Proceedings of International Conference on Perovskite Thin Film Photovoltaics and Perovskite Photonics and Optoelectronics (NIPHO25)
Publication date: 24th April 2025
Mixed tin-lead (Sn-Pb) halide perovskites, with their tuneable bandgaps (1.2–1.4 eV), show great promise for the development of highly efficient all-perovskite tandem solar cells. However, achieving commercial viability and stabilized high efficiency for Sn-Pb perovskite solar cells (PSCs) presents numerous challenges. Among various optimization strategies, incorporating additives has proven critical in modulating the crystallization of Sn-Pb halide perovskites.

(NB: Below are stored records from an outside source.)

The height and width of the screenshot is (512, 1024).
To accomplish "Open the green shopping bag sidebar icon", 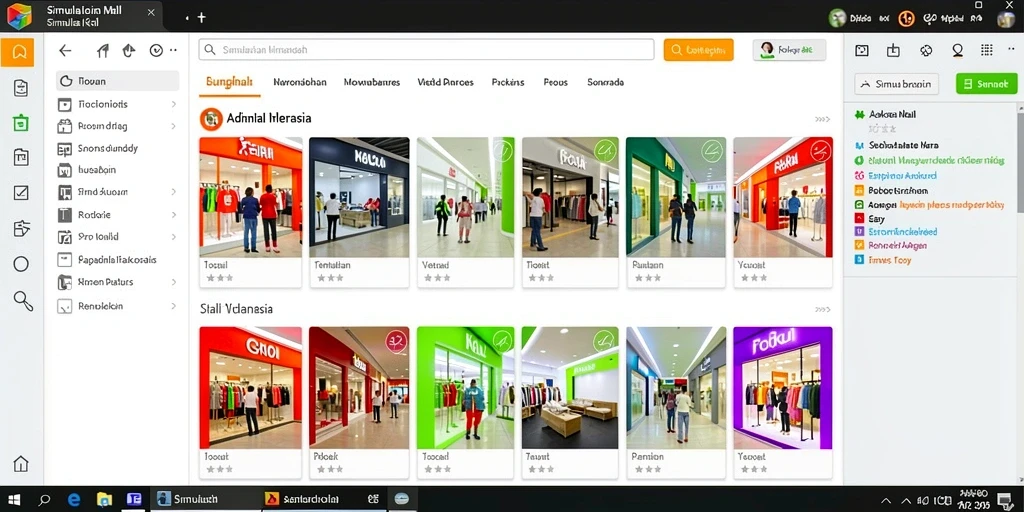I will click(x=21, y=122).
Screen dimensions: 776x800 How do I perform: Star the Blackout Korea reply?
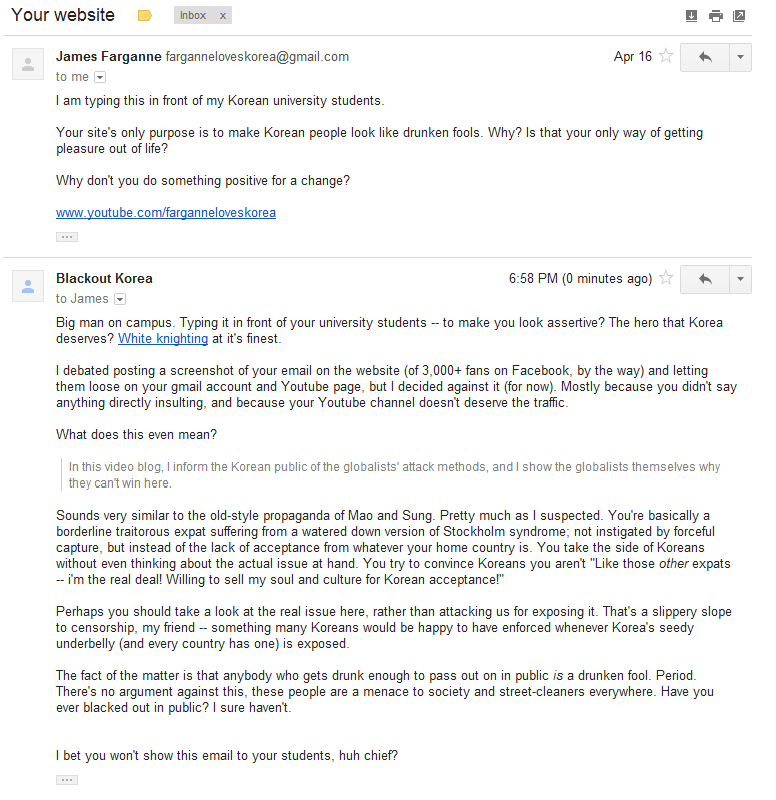click(x=666, y=279)
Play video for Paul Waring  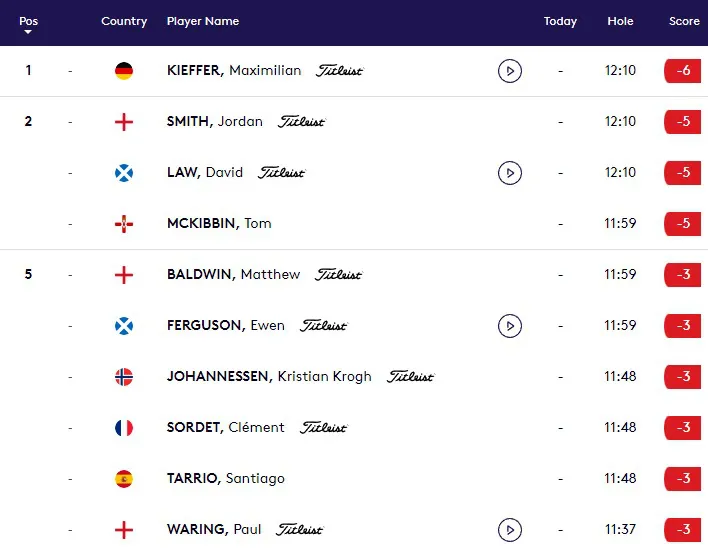[x=510, y=530]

Despite the widespread use of additives to improve performance, the detailed photophysical mechanisms remain unclear. In this work, we elucidate the mechanistic role of guanidinium thiocyanate, a chaotropic agent, in the crystallization of Sn-Pb halide perovskites. We combine hyperspectral imaging with real-time in-situ photoluminescence spectroscopy, to study the crystallization process of Sn-Pb halide perovskites. Our findings reveal that the chaotropic agent modulates the crystal growth rate during perovskite crystallization, resulting in more homogeneous films with reduced non-radiative recombination. We challenge the common assumption that crystallization stops once the solvent evaporates by identifying photoluminescence variations during the cooldown process. The resulting films exhibit a photoluminescence quantum yield of 7.28% and a charge carrier lifetime exceeding 11 µs, leading to a device efficiency of 22.34% and a fill factor of over 80%. This work provides a fundamental understanding of additive-mediated crystal growth and transient cooldown dynamics, advancing the design of high-quality Sn-Pb perovskites for efficient and stable optoelectronics.